The Inflation Impact Calculator shows how inflation quietly eats into the buying power of money you hold. Enter an amount, an annual inflation rate and a time horizon, and it reveals what today’s money will really be worth in the future — and how much you’d need to keep pace.
How inflation compounds over time
Inflation is multiplicative, not additive. It applies to a growing price level each year, which means even a seemingly modest rate produces surprisingly large erosion over longer periods. The formula for real value is:
real value = amount ÷ (1 + rate)^years
To illustrate with a few rate and time combinations:
| Rate | 5 years | 10 years | 20 years |
|---|---|---|---|
| 2% | 90.6% of today’s value | 82.0% | 67.3% |
| 3% | 86.3% | 74.4% | 55.4% |
| 5% | 78.4% | 61.4% | 37.7% |
| 7% | 71.3% | 50.8% | 25.8% |
A 3% annual rate — often cited as a reasonable long-run average — cuts purchasing power nearly in half over 24 years (the classic Rule of 72: divide 72 by the rate to get the approximate doubling time, which at 3% is about 24 years for prices to double, meaning purchasing power halves).
Two views the calculator gives you
- Real value — what today’s money will actually buy in the future, in today’s terms. This is the shrinkage view.
- Amount needed —
amount × (1 + rate)^years— how much you would need in nominal terms in the future to match today’s purchasing power. This is the growth-target view, useful for savings goals.
For example: a savings goal of £10,000 worth of purchasing power in 15 years at 3% inflation means you actually need about £15,580 in future pounds — £5,580 more than the figure feels like today.
Practical uses
Emergency fund planning: A £5,000 emergency fund that sits untouched in a zero-interest account loses real value continuously.
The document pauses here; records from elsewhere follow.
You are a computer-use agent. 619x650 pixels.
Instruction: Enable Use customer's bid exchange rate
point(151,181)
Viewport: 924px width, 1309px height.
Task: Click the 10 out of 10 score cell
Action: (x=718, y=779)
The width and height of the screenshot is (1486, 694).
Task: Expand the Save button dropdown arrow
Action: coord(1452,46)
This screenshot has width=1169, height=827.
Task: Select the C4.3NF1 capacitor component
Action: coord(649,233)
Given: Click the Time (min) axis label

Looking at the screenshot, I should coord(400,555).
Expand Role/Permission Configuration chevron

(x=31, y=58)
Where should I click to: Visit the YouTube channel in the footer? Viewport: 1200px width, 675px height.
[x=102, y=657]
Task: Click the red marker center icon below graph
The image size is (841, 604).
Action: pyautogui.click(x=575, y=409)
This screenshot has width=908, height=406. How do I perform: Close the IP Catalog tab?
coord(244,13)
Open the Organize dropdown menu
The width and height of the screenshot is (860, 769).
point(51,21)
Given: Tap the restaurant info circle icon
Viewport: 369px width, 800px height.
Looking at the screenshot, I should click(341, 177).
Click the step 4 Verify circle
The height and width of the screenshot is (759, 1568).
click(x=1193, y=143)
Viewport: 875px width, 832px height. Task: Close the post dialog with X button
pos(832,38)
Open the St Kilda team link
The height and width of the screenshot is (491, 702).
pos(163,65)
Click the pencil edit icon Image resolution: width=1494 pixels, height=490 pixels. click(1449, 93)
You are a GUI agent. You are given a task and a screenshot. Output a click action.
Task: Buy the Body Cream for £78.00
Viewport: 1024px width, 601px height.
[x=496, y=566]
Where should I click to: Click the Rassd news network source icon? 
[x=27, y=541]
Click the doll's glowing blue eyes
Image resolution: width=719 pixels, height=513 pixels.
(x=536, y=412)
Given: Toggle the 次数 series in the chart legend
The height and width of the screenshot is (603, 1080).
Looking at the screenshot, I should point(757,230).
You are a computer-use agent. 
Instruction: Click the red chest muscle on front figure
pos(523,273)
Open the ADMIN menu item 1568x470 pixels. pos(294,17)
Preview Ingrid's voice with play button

At 3% inflation, it is worth about £3,720 in today’s terms after 10 years.
Pension and retirement planning: Fixed incomes and lump sums shrink in real terms. Someone retiring on £2,000/month who does not get inflation-linked increases will be receiving the equivalent of roughly £1,110/month in today’s purchasing power after 20 years at 3% inflation.
Comparing savings rates: If your savings account pays 1.5% and inflation is 3%, you are losing 1.5% of real purchasing power every year. The calculator makes this concrete — enter the account balance, the real return (or 0% for a non-interest account), and your time horizon.
Notes
This calculator shows the effect of a constant annual inflation rate. Real inflation fluctuates and varies by country and spending basket. Try several scenarios with different rates to understand the range of outcomes. All calculations run locally in your browser.